• [TASK DETAILS]:
Word for word, retype the first line of the records and every following line through the one containing "Screen dimensions: 984x375".

• [DATA UNDER STUDY]:
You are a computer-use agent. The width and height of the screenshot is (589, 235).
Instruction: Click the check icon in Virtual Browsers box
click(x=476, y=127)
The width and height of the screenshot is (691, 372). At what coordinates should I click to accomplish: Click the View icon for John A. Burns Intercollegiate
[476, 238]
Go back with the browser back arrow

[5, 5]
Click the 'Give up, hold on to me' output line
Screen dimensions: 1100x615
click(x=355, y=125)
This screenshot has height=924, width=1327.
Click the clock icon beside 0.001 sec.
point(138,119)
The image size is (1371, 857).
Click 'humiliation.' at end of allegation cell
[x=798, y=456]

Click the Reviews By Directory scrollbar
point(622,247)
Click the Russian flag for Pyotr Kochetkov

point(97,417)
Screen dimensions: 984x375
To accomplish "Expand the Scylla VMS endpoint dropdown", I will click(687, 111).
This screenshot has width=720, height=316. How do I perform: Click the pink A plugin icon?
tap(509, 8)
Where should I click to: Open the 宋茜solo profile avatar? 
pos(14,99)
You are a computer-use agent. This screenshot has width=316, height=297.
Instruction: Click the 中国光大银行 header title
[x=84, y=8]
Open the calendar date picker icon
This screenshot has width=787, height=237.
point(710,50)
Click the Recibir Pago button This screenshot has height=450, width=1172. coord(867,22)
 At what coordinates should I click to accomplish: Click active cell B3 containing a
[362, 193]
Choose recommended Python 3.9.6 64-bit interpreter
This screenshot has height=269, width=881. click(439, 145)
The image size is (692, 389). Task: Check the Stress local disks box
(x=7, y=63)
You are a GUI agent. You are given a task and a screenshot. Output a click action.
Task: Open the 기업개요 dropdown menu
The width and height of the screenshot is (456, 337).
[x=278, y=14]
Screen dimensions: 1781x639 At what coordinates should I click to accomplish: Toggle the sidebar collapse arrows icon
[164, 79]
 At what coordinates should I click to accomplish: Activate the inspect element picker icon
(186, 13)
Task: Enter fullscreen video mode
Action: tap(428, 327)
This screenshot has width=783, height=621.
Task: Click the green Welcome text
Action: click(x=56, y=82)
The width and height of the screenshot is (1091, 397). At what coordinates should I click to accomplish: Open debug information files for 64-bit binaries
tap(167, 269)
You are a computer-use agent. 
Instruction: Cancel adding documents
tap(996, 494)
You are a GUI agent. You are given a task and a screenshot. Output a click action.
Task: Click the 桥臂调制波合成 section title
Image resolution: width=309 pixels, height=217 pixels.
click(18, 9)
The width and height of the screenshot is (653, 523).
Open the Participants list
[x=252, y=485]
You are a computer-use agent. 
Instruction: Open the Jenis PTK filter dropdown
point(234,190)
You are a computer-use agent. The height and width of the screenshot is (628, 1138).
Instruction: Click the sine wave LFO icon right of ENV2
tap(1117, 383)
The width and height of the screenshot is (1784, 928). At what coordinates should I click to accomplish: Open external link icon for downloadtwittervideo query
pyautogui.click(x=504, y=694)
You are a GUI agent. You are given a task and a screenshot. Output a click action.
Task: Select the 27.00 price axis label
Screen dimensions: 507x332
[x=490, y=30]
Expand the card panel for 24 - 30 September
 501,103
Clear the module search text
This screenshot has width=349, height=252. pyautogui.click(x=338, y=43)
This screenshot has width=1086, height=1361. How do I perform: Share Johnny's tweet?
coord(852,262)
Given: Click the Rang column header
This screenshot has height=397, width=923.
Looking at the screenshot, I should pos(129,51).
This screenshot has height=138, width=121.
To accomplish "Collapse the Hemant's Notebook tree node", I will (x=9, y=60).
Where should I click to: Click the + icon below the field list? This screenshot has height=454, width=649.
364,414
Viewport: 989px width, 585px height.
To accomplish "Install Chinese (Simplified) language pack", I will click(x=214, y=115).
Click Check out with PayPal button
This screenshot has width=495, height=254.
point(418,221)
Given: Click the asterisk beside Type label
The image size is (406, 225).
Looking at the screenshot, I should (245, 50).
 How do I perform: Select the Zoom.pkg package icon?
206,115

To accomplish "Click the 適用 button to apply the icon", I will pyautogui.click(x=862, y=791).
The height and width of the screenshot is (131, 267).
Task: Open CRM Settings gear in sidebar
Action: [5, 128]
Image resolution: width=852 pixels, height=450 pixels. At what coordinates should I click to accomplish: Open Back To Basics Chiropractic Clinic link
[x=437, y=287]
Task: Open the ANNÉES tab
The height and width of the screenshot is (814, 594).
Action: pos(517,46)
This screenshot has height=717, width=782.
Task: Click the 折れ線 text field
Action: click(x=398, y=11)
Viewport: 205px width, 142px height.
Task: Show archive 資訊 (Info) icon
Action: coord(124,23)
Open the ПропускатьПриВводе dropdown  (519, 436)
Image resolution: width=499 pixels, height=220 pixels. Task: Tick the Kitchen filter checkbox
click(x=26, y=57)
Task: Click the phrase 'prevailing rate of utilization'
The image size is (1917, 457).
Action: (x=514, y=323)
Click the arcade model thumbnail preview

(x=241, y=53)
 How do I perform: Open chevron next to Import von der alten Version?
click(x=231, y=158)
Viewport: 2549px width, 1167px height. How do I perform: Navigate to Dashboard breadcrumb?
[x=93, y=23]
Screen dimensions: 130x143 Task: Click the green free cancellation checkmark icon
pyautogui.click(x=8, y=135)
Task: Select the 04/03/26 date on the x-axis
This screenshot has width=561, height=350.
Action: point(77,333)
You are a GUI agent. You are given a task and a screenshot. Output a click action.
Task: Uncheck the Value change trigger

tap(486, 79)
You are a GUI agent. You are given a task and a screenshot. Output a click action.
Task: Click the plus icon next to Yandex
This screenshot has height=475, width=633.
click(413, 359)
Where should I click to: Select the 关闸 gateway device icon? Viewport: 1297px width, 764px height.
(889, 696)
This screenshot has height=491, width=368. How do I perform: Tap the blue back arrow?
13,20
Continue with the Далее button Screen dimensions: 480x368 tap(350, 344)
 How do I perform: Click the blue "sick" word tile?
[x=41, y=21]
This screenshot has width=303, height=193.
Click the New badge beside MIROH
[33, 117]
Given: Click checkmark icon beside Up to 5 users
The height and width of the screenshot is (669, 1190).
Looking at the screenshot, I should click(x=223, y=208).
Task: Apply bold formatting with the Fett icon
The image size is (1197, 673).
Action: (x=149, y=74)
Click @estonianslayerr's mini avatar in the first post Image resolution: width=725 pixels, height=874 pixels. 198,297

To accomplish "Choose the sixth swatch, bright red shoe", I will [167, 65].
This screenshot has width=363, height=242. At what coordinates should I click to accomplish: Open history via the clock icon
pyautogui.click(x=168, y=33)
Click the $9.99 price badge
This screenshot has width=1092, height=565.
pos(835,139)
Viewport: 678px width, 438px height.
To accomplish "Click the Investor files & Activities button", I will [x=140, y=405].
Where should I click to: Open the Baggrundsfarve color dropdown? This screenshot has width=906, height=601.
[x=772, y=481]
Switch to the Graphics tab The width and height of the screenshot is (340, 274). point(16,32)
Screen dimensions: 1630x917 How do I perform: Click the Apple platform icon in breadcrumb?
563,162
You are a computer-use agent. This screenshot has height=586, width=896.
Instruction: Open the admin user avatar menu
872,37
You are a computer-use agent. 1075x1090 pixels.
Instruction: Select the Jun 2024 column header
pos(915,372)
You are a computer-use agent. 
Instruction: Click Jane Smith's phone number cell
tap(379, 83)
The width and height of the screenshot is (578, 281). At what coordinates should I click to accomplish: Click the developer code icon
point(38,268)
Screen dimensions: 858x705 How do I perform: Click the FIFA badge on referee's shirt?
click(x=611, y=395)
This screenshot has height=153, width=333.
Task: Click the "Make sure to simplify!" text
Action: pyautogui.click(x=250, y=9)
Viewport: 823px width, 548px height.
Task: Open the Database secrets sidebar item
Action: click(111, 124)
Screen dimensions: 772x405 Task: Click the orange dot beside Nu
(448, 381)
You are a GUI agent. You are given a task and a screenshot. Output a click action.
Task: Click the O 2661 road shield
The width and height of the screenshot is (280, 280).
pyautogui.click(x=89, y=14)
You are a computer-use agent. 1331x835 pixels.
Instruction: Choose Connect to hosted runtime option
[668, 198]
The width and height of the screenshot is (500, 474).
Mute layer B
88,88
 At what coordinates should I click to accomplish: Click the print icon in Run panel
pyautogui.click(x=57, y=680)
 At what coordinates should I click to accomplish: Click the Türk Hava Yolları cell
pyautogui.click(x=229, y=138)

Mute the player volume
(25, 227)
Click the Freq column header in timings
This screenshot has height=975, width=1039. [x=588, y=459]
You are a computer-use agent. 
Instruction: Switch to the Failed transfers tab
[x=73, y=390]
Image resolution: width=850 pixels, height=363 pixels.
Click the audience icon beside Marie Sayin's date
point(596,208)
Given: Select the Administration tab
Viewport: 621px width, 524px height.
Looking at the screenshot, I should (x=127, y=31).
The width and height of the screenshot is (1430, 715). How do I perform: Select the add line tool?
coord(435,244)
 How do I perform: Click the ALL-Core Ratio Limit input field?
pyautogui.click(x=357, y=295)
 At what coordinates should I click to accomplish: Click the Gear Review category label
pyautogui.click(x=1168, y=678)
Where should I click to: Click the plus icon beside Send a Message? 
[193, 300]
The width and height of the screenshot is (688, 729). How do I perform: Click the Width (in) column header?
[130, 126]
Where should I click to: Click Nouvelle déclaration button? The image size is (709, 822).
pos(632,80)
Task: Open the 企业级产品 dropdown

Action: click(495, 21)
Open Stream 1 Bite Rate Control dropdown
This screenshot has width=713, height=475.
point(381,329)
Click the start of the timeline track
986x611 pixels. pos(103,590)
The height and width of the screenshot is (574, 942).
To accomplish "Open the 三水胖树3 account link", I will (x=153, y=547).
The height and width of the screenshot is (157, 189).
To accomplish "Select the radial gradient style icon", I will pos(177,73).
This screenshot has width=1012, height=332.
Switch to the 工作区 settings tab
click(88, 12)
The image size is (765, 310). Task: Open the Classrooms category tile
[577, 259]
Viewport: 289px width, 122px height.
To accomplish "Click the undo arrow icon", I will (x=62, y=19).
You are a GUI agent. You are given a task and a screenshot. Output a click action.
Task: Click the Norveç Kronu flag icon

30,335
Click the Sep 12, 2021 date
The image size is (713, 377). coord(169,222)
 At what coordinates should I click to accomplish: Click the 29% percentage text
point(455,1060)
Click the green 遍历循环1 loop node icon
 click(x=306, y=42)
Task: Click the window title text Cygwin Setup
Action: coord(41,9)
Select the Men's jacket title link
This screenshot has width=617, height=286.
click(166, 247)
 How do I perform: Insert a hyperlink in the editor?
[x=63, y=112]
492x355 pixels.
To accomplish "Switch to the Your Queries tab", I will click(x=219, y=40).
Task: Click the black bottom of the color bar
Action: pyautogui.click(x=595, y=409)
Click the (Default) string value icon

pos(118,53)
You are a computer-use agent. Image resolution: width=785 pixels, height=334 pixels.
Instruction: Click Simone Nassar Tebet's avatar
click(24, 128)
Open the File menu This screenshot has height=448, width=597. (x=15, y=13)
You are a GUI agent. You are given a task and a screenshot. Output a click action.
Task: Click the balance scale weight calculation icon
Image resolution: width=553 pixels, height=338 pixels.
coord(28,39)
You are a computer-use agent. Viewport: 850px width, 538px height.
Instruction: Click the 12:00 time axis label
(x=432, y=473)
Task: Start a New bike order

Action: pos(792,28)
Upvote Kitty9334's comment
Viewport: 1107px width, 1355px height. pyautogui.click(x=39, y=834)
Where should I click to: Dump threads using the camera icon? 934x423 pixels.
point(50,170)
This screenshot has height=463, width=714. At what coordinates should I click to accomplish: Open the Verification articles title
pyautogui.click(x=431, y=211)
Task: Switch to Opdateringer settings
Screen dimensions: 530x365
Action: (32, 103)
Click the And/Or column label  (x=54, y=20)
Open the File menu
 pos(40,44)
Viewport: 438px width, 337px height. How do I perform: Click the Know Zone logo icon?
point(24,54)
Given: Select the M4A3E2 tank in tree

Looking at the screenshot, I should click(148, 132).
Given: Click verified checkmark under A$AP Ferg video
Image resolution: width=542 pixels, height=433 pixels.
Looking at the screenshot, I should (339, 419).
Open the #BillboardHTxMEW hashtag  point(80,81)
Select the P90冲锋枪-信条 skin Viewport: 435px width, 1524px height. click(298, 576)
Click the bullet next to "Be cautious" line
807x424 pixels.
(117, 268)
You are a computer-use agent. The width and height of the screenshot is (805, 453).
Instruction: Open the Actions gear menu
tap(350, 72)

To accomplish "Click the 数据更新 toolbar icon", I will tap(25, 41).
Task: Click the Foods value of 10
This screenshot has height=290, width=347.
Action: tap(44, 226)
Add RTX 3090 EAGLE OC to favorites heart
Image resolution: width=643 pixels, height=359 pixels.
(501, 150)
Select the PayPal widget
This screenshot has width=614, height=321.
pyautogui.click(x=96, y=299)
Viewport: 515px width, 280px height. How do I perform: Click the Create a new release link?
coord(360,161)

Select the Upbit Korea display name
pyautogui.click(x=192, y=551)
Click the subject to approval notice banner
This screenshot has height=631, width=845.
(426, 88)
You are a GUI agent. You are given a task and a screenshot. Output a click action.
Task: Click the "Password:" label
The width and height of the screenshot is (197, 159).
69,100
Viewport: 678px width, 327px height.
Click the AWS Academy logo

• [EXERCISE OUTPUT]:
You are a computer-use agent. The width and height of the screenshot is (589, 235).
Instruction: Click the check icon in Virtual Browsers box
click(x=476, y=127)
The width and height of the screenshot is (691, 372). At what coordinates should I click to accomplish: Click the View icon for John A. Burns Intercollegiate
[476, 238]
Go back with the browser back arrow

[5, 5]
Click the 'Give up, hold on to me' output line
Screen dimensions: 1100x615
click(x=355, y=125)
This screenshot has height=924, width=1327.
Click the clock icon beside 0.001 sec.
point(138,119)
The image size is (1371, 857).
Click 'humiliation.' at end of allegation cell
[x=798, y=456]

Click the Reviews By Directory scrollbar
point(622,247)
Click the Russian flag for Pyotr Kochetkov

point(97,417)
Screen dimensions: 984x375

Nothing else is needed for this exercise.